DOCUMENT SECTION:
Other provisions in the Bills
- Anti-profiteering measure: The central government may by law set up an authority to examine if reduction in tax rate has resulted in commensurate reduction in prices of goods and services. The powers of the authority will be prescribed by the government.
- Compliance rating: Every taxpayer shall be assigned a GST compliance rating score based on his record of compliance with the provisions of this Bill. The compliance rating score will be updated at periodic intervals and be placed in the public domain.
Issues for consideration
- Multiple GST Tax Rate Structure [Clauses 9 and 10, Central GST Bill, 2017]
The Central GST Bill, 2017 allows the central government to notify rates at which CGST will be levied, subject to a cap of 20%. Further, businesses with turnover less than Rs 50 lakhs may choose to pay tax at a flat rate notified by the government (known as composition levy), which will be capped at 2.5%. This may lead to a few issues, which are discussed below.
Allowing government to notify CGST rates would not require parliamentary approval
The Central GST Bill, 2017 allows the central government to notify CGST rates, subject to a cap. This implies that the government may change rates subject to a cap of 20%, without requiring the approval of Parliament. Under the Constitution, the power to levy taxes is vested in Parliament an state legislatures. [5] Though the proposal to set the rates through delegated legislation meets this requirement, the question is whether it is appropriate to do so without prior parliamentary scrutiny and approval.

AIM: Please continue the analysis of the 2017 GST Bills, starting after its final sentence.

PROVIDED MATERIAL:
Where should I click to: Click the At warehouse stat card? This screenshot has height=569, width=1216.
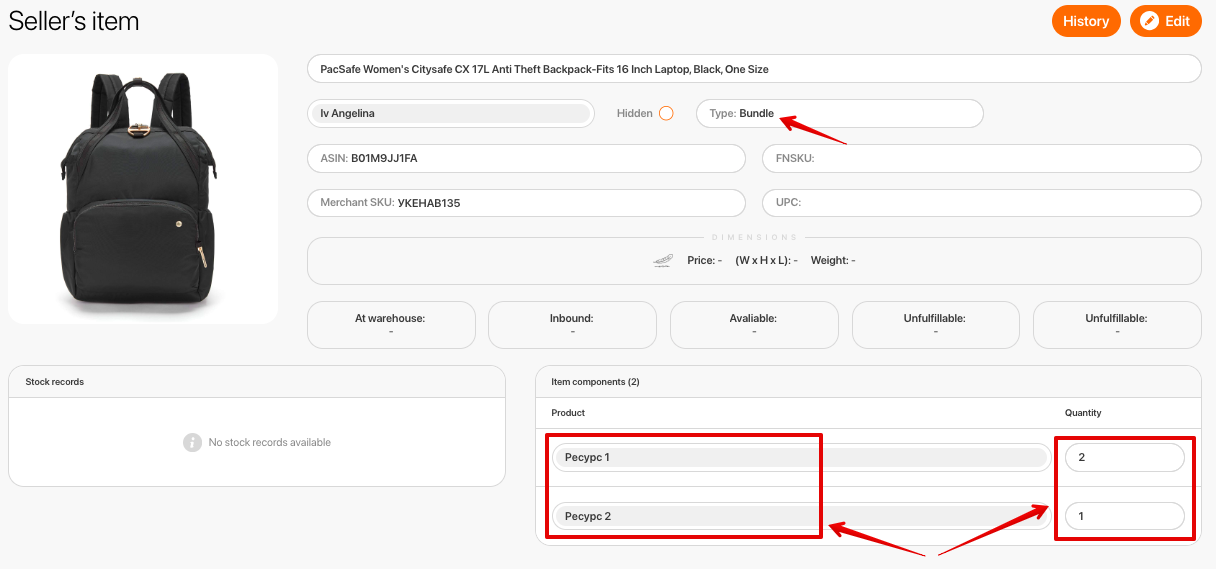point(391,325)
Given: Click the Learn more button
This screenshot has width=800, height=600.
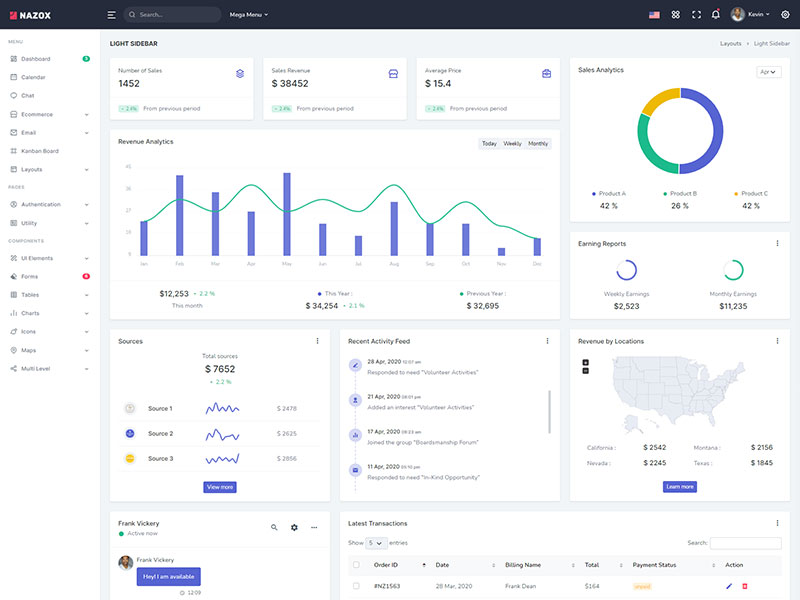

RESPONSE:
The Constitution does not allow a tax to be levied or collected except by authority of law.[6] Currently, most laws which levy taxes such as income tax, and service tax specify tax rates in the principal law, and any changes in these rates requires the approval of Parliament.[7],[8] While, laws such as the Central Excise Tariff Act, 1985 allow government to notify a change in tax rates only in case of an emergency, these changes are subject to the tax rate, and certain restrictions and caps specified in the 1985 Act.[9]
A multiple tax rate structure maybe against the idea of GST
Table 1: Structure suggested by the Expert Committee on Revenue Neutral Rate
Sources: Report on the Revenue Neutral Rate and Structure of Rates for the Goods and Services Tax; PRS. |
The Central GST Bill, 2017 provides for the centre to notify CGST rates, allowing for a multiple tax rate structure. The goods and services to be taxed at different rates will also be notified by the government. It may be argued that such a structure may be against the idea of a levying GST at a single rate on all goods and services.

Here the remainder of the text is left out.